Document Control Module

Grand Avenue's Document Control Module is a web-based solution designed to manage and track documentation workflows for life sciences and MedTech organizations. It supports compliance with FDA and ISO regulatory standards by centralizing document storage, automating change request processes, and maintaining complete audit histories. The module is built to suit growing companies, including startups, and is designed to scale as organizations expand.

The module functions as part of Grand Avenue's broader eQMS platform, integrating with other modules such as Audit Management to support internal quality processes.

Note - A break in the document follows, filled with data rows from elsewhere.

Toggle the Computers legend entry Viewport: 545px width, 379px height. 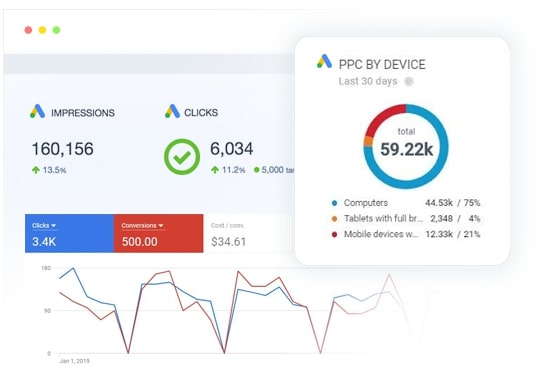[406, 203]
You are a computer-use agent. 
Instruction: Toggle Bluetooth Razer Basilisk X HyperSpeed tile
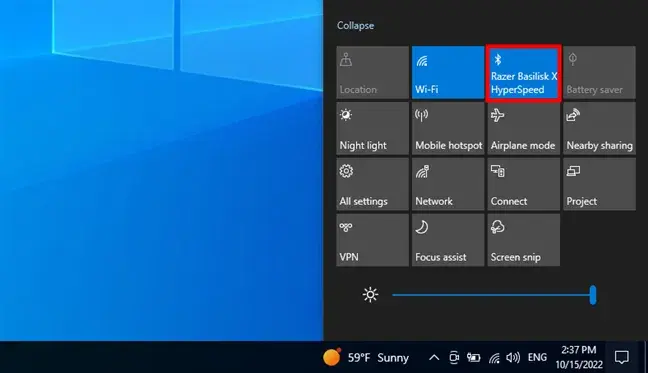[524, 72]
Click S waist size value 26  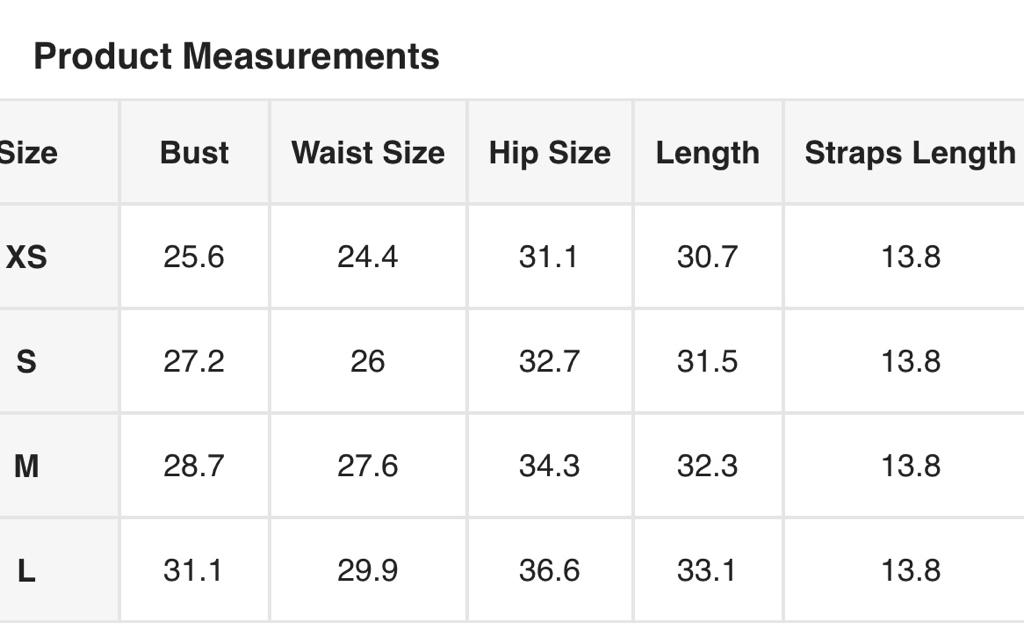pyautogui.click(x=367, y=361)
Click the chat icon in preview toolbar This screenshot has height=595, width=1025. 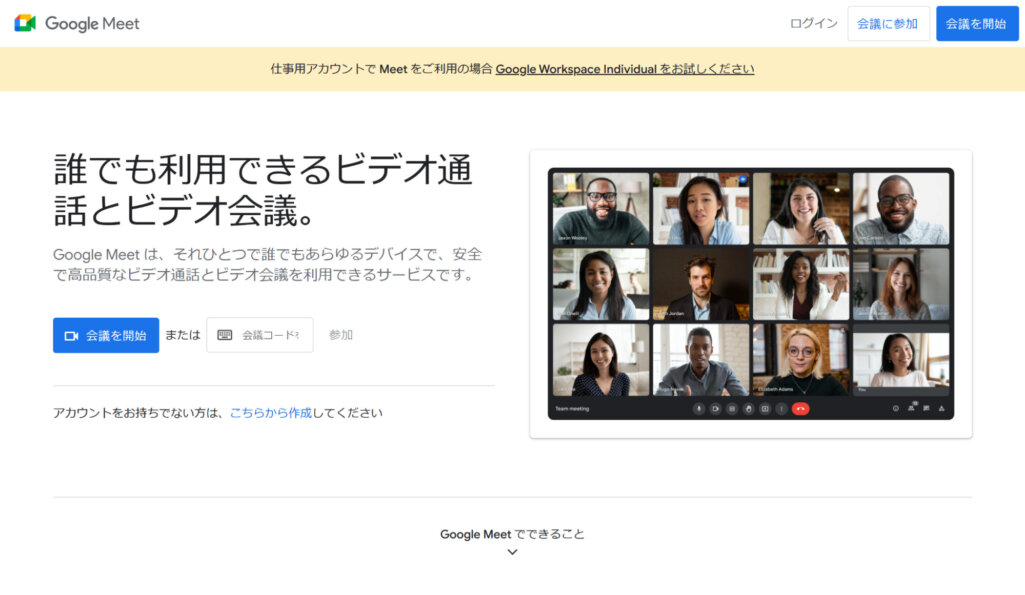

Documents are submitted, reviewed, approved, and tracked through a single secure system, with role-based access control limiting document access and modification to authorized personnel.

Core Capabilities

• Centralized document vault with version control and full audit history
• Automated change request workflow covering submission, approval routing, and implementation
• Structured impact tracking organized by change type and category
• Role-based access control to protect sensitive documents during revisions
• Integration with Audit Management and other eQMS modules
• Real-time dashboards and automated reminders to monitor progress and deadlines
• Online proposal review and flexible deviation tracking
• Training verification tools with automatic assignment of training on newly revised documents
• Customizable process impacts to track change order tasks that occur outside the system, such as ERP updates or manufacturing workbook changes

Document Change Request (DCR) Workflow

1. Submit a document change request or deviation through the centralized web-based interface
2. Assign roles and set due dates for each step in the review and approval process
3. Route the request automatically for approvals, reducing manual follow-up and delays
4. Track all revisions and approvals with version-controlled document history
5. Assign implementation tasks, including training assignments and customized accountability tasks, within the DCR process
6. Store all completed records securely for regulatory audit readiness

Compliance and Audit Readiness

• Maintains audit trails that log all document changes, approvals, and access events
• Supports compliance with FDA and ISO document management regulations
• Ensures approval from relevant personnel is captured and traceable
• Flags deviations and ensures all changes are logged and version-controlled for regulatory review
• Keeps records secure with role-based access, ensuring only authorized users can modify important documents

Grand Avenue's Document Control Module is deployed as a web-based system, making it accessible without significant infrastructure requirements. It is positioned for fast deployment and is suitable for organizations at early growth stages through to those operating globally, as reflected in case studies from companies including Checkpoint Surgical, MedLaunch, and Innovia Medical.